‘We can’t sleepwalk into another Windrush’

MPs voice cross-party support for protecting the rights of all five million EU and UK citizens threatened by Brexit

Images: Marcus Rose

UNISON EU members urged the government to “truly safeguard” citizens’ rights, regardless of the final outcome of the Brexit negotiations, in a major Westminster rally and lobby yesterday

They joined colleagues from citizens’ rights groups the3million and British in Europe to form a human chain from Parliament Square to Downing Street, where they presented a letter of demands to prime minister Theresa May.

Later the campaigners met with their MPs in Westminster – where they found a cross-party selection of politicians very much on their side.

With the UK set to leave the EU on 29 March 2019, negotiations between the British government and Brussels continue to be stuck in a rut – with the very real prospect of no deal being made by that date.

But as one rally speaker commented yesterday: “No deal is not an option for the five million living in limbo.”

Shadow Brexit minister Paul Bloomfield later echoed that sentiment when he addressed the lobby and warned: “We can’t sleepwalk into another Windrush.”

Although Theresa May has guaranteed EU citizens their right to remain in the UK, questions remain about the validity of that guarantee and the actual rights they will enjoy in the years to come.

As things stand, the rights at risk include:

  • automatic mutual recognition of some professional qualifications;
  • the right to be joined by existing family members, partners and descendants of any nationality after transition;
  • entitlement to all social security benefits, equal to UK citizens.

As for Britons in Europe, they could become illegal residents in their host states, with no legal status after March 2019.

UNISON general secretary Dave Prentis was one of the signatories of the letter delivered to No 10, which stated that no deal would have “disastrous and wide-reaching personal consequences for this group of citizens on both sides of the Channel.

“We therefore urge you to take steps now to remove citizens’ rights from the straitjacket of ‘nothing is agreed until everything is agreed’.”

Instead of Ms May’s unilateral guarantee, the letter calls on both the UK and the EU to honour – and improve upon – the agreement on citizens’ rights already made in the draft withdrawal agreement, whatever the final deal.

Among the individuals speaking at the rally in Parliament Square, UNISON member Saba Moussa spoke of the “anger, sadness and bitterness” of those people “whose lives have been shattered”.

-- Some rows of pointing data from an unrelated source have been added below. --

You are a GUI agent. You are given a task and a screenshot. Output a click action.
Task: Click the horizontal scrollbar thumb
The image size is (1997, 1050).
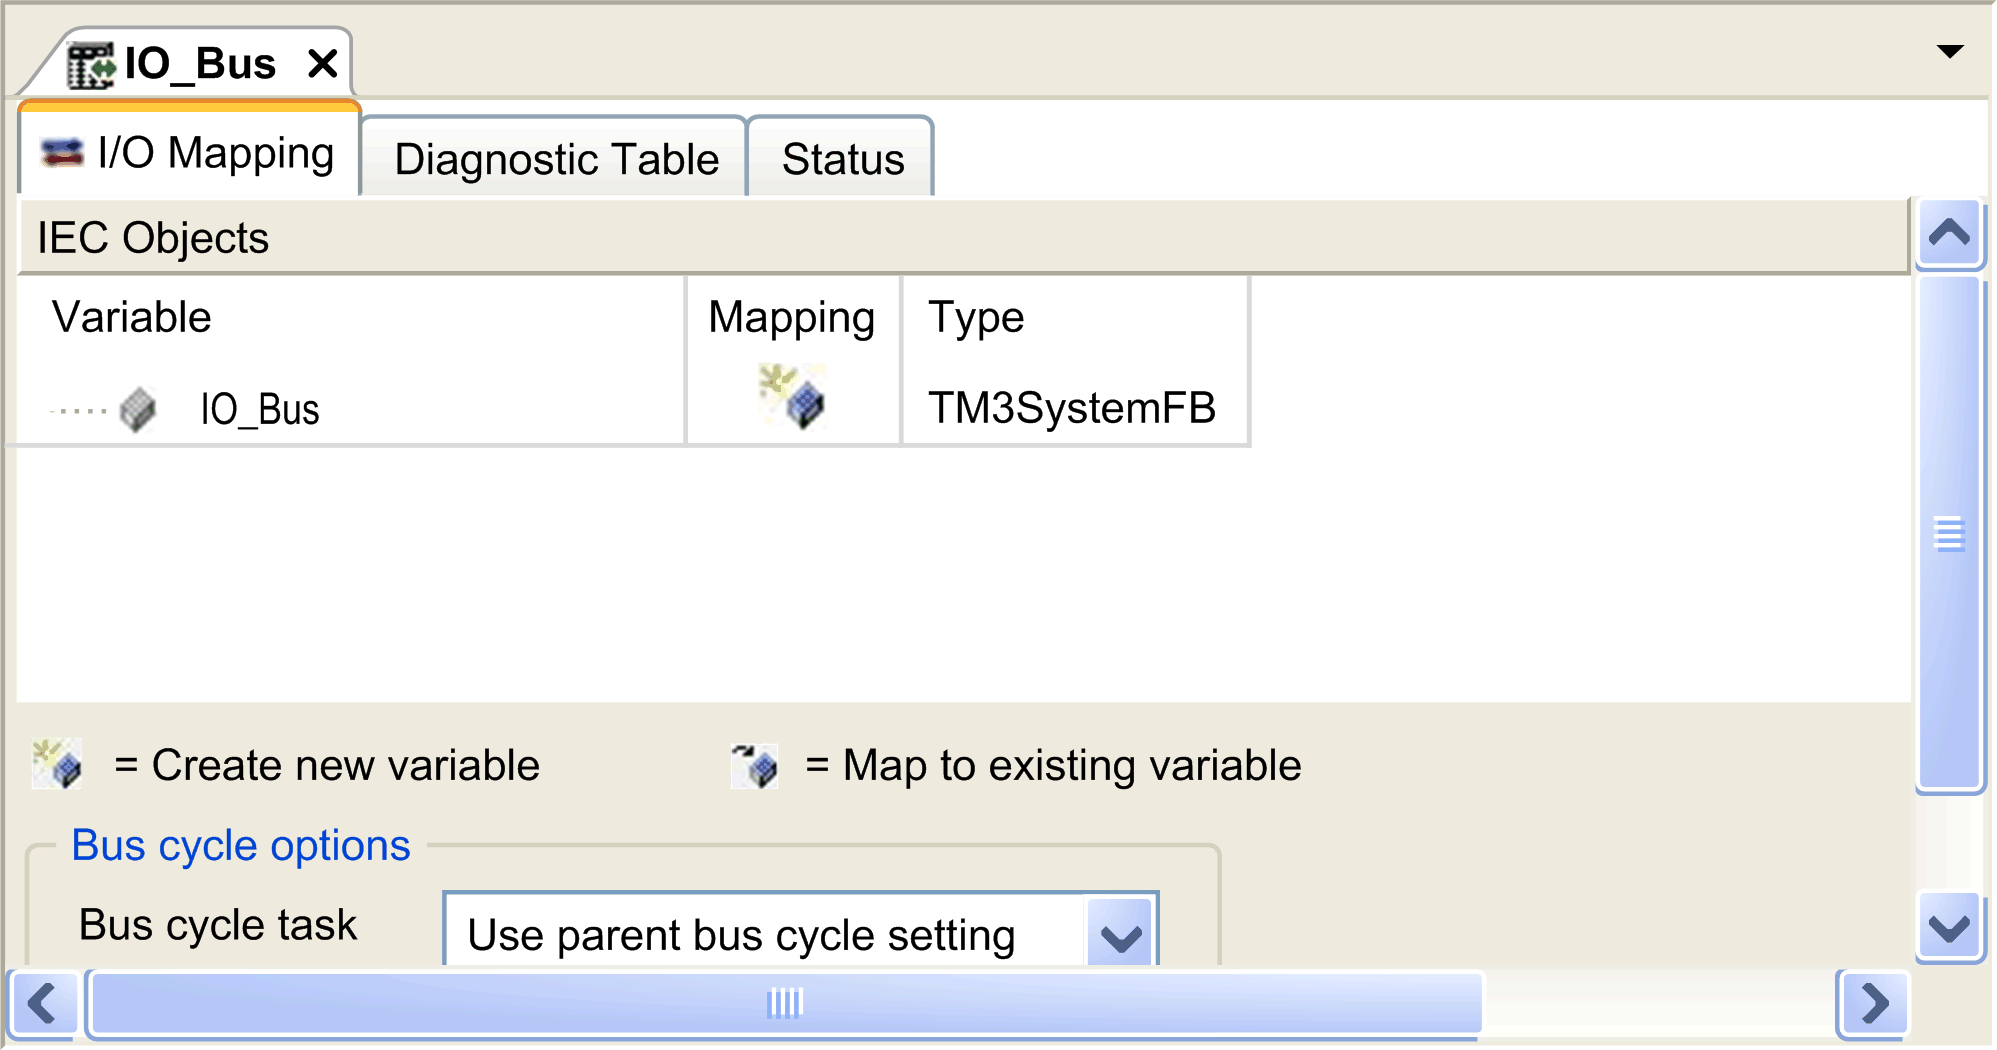click(x=785, y=1003)
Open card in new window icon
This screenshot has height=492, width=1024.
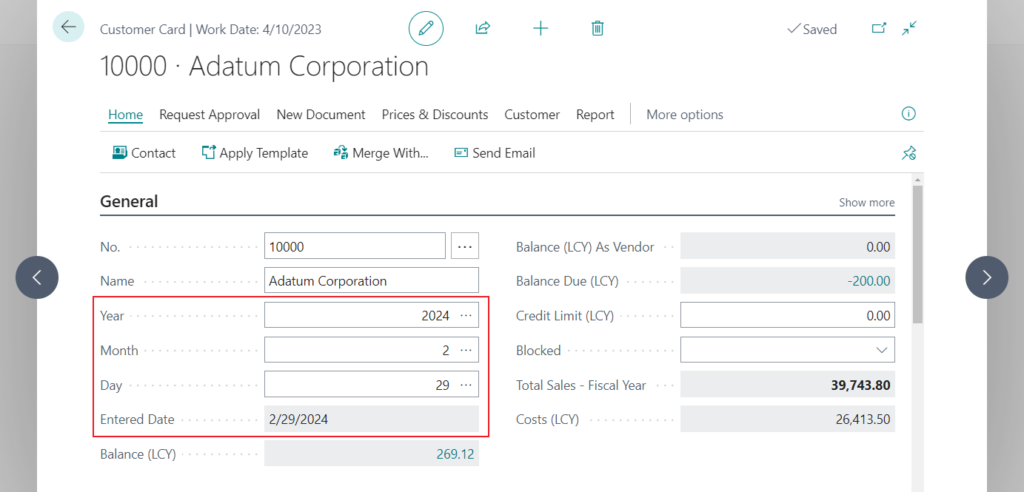coord(879,28)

Some have gone home, she said. Those who intend to stick it out in the UK would benefit from joining a union, such as UNISON, which would support them through the confusing months ahead.

“My concern is our rights,” she added. “I don’t want to become a second-class citizen.”

Another UNISON member, Virginie Clerc Lusandu, told the crowd that she and her young son had recently been victims of a racially motivated assault.

And inside Westminster, Lib Dem MP Ed Davey told the lobby: “A lot of damage has been done and a lot of trust has been lost. A lot of discrimination is occurring.”

Mr Davey said he wanted assurances from the government that it would act to ensure EU citizens do not continue to face discrimination after Brexit, whether from employers or individuals.

He went further, saying: “Every EU citizen who stays after Brexit should have a full right to participate in civic life – voting, standing for Parliament, whatever.”

Mr Bloomfield revealed that he had recently been informed by the immigration minister that even the victims of slavery and trafficking in the UK would be subject to the £65 charge for settled status.

“The callousness of expecting the victims of modern slavery to pay to establish their right to remain sets a new low, even for this government,” he said. He added that Labour has argued that all EU nationals should have the opportunity to declare rather than apply for settled status, and that there should be no charge.

Stuart McDonald of the Scottish National Party voiced a similar intention. While the Scottish government has committed to paying for settled status for its public-sector employees, it too is saying that no-one in the UK should have to pay the fee at all.“This is your home,” he told the lobby.

The SNP has also guaranteed the right for EU nationals to vote in Scottish parliamentary elections and is establishing its own advice service to help them through settled status. “We’re doing our best to make the best of a bad situation,” Mr McDonald said.

French senator Olivier Cadic, a special guest on the day, took the idea of voting further, declaring: “I think the British government should give the people the final say on the deal. And this time they must give EU citizens in the UK a vote.”